- _What to work on_
Which of the lines in the data below contain the string "computer"? Copy each of them.

>>>>>

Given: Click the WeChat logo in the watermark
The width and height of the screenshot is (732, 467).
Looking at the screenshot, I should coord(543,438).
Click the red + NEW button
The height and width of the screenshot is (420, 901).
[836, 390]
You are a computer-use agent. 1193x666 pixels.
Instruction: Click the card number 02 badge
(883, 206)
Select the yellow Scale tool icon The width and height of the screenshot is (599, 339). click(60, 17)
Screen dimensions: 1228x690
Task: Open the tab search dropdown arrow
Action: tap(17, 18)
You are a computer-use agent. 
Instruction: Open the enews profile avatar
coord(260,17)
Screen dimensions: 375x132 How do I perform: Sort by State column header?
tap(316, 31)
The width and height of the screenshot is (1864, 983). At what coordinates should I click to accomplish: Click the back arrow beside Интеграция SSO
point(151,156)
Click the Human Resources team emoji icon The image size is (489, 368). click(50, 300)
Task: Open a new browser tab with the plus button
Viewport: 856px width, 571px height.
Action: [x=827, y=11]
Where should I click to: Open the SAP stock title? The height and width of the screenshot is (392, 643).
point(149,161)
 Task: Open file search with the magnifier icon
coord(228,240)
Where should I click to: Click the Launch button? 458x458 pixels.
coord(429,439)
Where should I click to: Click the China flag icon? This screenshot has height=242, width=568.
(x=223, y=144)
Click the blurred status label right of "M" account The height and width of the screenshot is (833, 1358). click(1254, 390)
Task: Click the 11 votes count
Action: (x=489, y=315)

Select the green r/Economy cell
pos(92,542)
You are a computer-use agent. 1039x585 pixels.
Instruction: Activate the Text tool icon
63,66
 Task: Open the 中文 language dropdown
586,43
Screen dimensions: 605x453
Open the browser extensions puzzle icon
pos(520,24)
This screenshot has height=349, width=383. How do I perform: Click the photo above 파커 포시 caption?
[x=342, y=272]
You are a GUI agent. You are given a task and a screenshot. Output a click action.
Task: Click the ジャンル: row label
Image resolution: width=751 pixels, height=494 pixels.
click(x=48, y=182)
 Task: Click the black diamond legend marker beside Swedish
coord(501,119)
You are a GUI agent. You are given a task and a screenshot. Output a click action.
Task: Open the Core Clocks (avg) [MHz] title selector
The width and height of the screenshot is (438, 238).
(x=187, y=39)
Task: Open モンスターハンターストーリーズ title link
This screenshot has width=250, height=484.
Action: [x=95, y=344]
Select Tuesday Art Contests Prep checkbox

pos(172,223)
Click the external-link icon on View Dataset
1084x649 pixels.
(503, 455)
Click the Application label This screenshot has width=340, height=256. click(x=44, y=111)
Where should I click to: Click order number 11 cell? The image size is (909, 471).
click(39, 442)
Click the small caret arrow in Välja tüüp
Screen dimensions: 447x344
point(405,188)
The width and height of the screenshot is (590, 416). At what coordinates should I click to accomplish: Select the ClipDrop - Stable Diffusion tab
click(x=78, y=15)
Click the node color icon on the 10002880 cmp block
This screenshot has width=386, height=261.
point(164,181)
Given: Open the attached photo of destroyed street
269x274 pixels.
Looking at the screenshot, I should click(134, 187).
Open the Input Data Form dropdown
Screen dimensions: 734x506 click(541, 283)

<<<<<

- _Response to the task_
You are a computer-use agent. 1193x666 pixels.
You are a computer-use agent. 
You are a computer-use agent. 1039x585 pixels.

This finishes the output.